Apesar de citar a atividade jornalística no próprio nome, o curso se dirige para variadas áreas. Segundo um dos criadores e diretor da escola, Tiago Mattos, os alunos são pessoas que dizem: “gosto de futebol, quero trabalhar com futebol, mas não sei como.” Em 13 semanas, eles têm encontros com comunicadores, treinadores, diretores de clubes, auxiliares técnicos, profissionais de marketing esportivo e comentaristas do Brasil e do exterior, incluindo um professor do MBA em Indústria do Futebol, da Universidade de Liverpool, na Inglaterra.

A segunda turma que se formou recebeu, por exemplo, o técnico Dunga, que explicou como desenhava a seleção brasileira, Sergio Xavier, editor-chefe da revista Placar, e Caio Campos, gerente de marketing do Corinthians, um dos responsáveis pela contratação de Ronaldo. O ex-jogador Falcão também é figura certa na sala. E a próxima turma, no primeiro semestre de 2011, deverá ter aula com o jornalista Juca Kfouri.

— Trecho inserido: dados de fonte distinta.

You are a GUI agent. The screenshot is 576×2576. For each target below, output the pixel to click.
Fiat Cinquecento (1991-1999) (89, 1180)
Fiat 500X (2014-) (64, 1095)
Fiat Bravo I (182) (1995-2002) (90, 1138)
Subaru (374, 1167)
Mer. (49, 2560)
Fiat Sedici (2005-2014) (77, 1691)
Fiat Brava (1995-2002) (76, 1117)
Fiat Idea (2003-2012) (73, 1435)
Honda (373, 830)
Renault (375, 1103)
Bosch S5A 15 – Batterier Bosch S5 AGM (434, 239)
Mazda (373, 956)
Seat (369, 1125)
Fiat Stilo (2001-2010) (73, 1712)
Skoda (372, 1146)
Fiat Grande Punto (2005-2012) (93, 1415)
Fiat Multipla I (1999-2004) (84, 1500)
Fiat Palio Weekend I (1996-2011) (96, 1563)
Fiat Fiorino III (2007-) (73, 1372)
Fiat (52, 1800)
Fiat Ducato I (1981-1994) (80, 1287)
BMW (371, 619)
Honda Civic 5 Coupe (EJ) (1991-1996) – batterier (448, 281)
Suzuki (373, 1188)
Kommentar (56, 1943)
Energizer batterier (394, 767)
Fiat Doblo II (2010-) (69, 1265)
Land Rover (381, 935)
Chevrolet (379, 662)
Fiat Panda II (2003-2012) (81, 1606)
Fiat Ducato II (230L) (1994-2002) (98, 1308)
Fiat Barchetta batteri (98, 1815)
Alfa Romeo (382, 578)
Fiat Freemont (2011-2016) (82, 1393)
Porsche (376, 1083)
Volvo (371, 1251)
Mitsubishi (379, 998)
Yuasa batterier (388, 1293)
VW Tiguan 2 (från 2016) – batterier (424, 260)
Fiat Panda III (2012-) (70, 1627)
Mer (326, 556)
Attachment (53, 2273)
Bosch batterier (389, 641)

“É fácil perceber que o mercado do futebol é gigantesco. A questão é saber se o país está preparado para este mercado. Ou se cria uma estrutura profissional para capitalizar este dinheiro e a Copa ser realmente um agente transformador, ou esse dinheiro vai escoar”, diz Mattos, que ainda vê muita ingenuidade em relação ao business futebolístico: “as pessoas acham que a Fifa vem com um caminhão de dinheiro e joga notas para o céu”.

Analisando, por exemplo, o que aconteceu com cidades que sediaram os últimos mundiais, quem vem para assistir aos jogos no Brasil e o que Porto Alegre representará para o campeonato de 2014, o curso aborda temas como patrocínios, análises táticas de jogo, departamentos de futebol, o futuro do futebol e o impacto do campeonato de 2014. O programa também inclui visitas a estádios, análise de um jogo ao vivo e bolões entre os participantes. E pode mostrar, segundo Tiago, o quão pouco lucrativa é a rixa entre os dois maiores times do Rio Grande do Sul: “Inter e Grêmio têm um visão provinciana em relação à Copa do Mundo. Qual estádio vai sediar? Vai ter cobertura ou não vai ter? Inter é X e Grêmio é X. Juntos, eles seriam 3 X. Eles deveriam pensar em ações conjuntas, não em disputa.”